The stuff that you know will be on the exam are DEA questions. Kknow prescription requirements, facts about drugs and which schedule they fall in, how different prescribers (ie. PAs, NPs, midwifes, etc) can write for what, when, and how. Make sure you know the DEA Pharmacists' Manual and the overlapping state controlled substance policies like the back of your hand. They will ask you many questions about proper controlled ordering, transferring controlleds to other people for office use by using a form 22 rather than a script, form 224a vs form 224b, when using form 41 is appropriate versus when form 106 is appropriate, and so on. Those will be on your test, guaranteed.

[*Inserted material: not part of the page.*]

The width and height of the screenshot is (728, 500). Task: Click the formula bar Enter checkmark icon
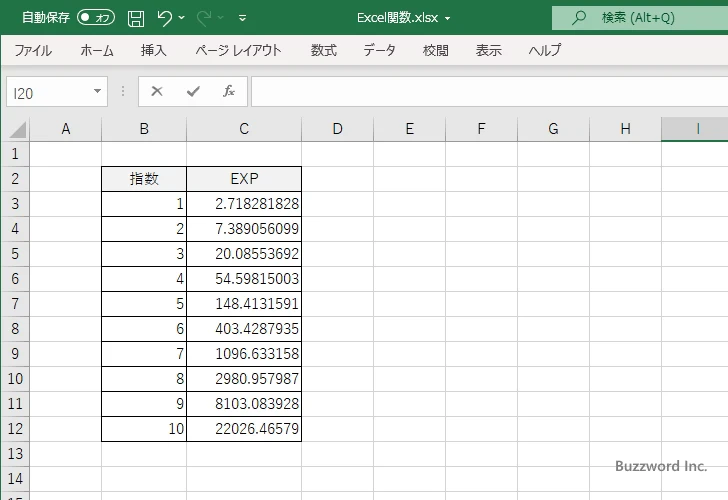tap(193, 92)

Then once you have that memorized, just read through your state law book 2-3 times, making note of numbers. They LOOOOVE number questions. How long do you have until you tell the board you hired a new intern? How long can a prescriber wait to get an emergency c-II script back to you? How much codeine can you put in 100ml of syrup and have it still only be a C-V? How long do you have to keep records? How many CE hours do you need? **** like that. Trust me on this one. If you see a number, memorize that ****.
That is the basis of the straight forward questions, which, in deep retrospect, honestly did account for a decent chunk of the exam. Unfortunately, another decent chunk was mysterious crap out of left field. (I think we tend to remember these more due to tripping us up.) Like retrospective vs. prospective DURs, questions about pharmacoeconomics, **** like that. However, whe I keep in mind that 30 questions were "experimental", it makes me question if the "real" test is really that arbitrarily written on random subjects and that it's the non questions that make everyone think they failed the damned thing.
Also, I had no HIPAA questions, nor any questions on any of the congressional acts. (i.e. nothing like, what did the FD&C act do?)
Honestly, 2-3 nights is probably enough to memorize the straight forward stuff.